In AA they call looking into the future projecting. And advice usually follows it’s OK to plan, but not to project. Then usually the comments continue on to Easy Does It but Do It. And all this is part of the overall tenet of One Day at a Time.
Anticipation, or expectation or projecting is inherent in the lifestyle of the addict. In order to accommodate the relentless need of the addiction, constant preparedness or consideration of the next shoe definitely dropping becomes a way of life. It has to. You can’t run out of whatever you need. You have to get it before the craving stops your efforts to obtain. It’s a way of life.
So, all this frantic daily activity begets a condition of always anticipating what will happen, or has to happen. It is ingrained.
So, AA then offers a simple remedy. One Day at a Time. The brillance of this cannot be overstated.
Today it often seems to me as if confusion reigns in the quest to advise folks who need help. I maintain that there are (at least) two paths to consider in recommending how to get help when a chronic addiction is encountered. One is the prevalent psychiatric or medically based treatment theory. The other is loosely base on the 12 Step aproach. The two are not compatible. If you ask those in the medically based group they will insist it is all compatible. However, those who are experienced in a 12 step based treatment group know they are divergent and clash in the person’s mind who desires help.

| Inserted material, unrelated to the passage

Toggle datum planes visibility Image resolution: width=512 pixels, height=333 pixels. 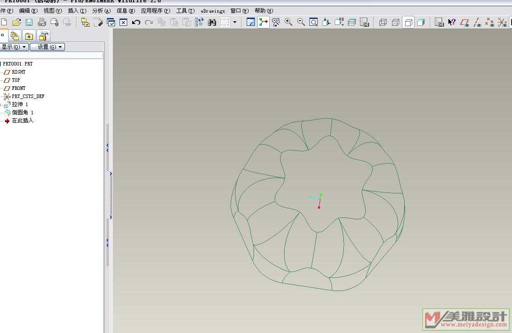[465, 22]
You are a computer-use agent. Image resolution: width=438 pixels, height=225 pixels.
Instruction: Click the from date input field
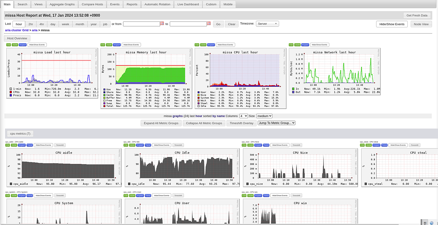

This is not to say both approaches are not valid. What I do say is … unless you know both sides very well, and can translate between them for the person wanting help, it creates an additional burden for them.
Recently it has come to my attention that another subtle change is occurring within 12 Step programs as a result of the influence of treatment programs. A basic tenet of 12 Step is ‘men with men, women with women.” That is drilled into members of the fellowship from day one. This suggestion is very pivotal in how 12 Steps work. However, this is not the case in mental health based treatment programs, by necessity. Women and men are usually treated as equals during the time they are patients. This often carries over into the rooms, and warnings about no relationships for the first year don’t seem so important. It also opens the door to risk, primarily to female fellowship members as they are not as discrete as they actually should be in meetings. Think about it.
The field of addiction treatment today is a curious melange of irreconcilable beliefs. Winning the turf war thirty years ago, today’s top dog is the psychology / mental health based view. It reality, it presents as a dynamic cyclone with all polarities having conviction and absolute confidence that their way works. The research is flawed, the proponents experiment on real thinking and feeling people and the efficacy is being gathered and measured by no one in particular.
I started this blog years ago when I lived in Hawaii. I want to rejuvenate it with the insights that have occurred since then. One thing has not changed. The influence of psychology and addiction recovery is even more pervasive. The two definitely do not blend into stable recovery. They conflict.
My current favorite is “relapse is part of the process.” This is the logical outgrowth of cognitive behavioral type programming within the addiction field. Relapse is an enormous risk and 12 Step program realizes this and always has. But when the advice comes from the motivational interviewing or behavior adjustment mindset it seems logical They add the person-centered twist of supporting and accepting people’s relapse so they can try again. However, that is also enabling.
The rift in beliefs between the two viewpoints is stunning to me. And sad. As recovery is always a life and death process.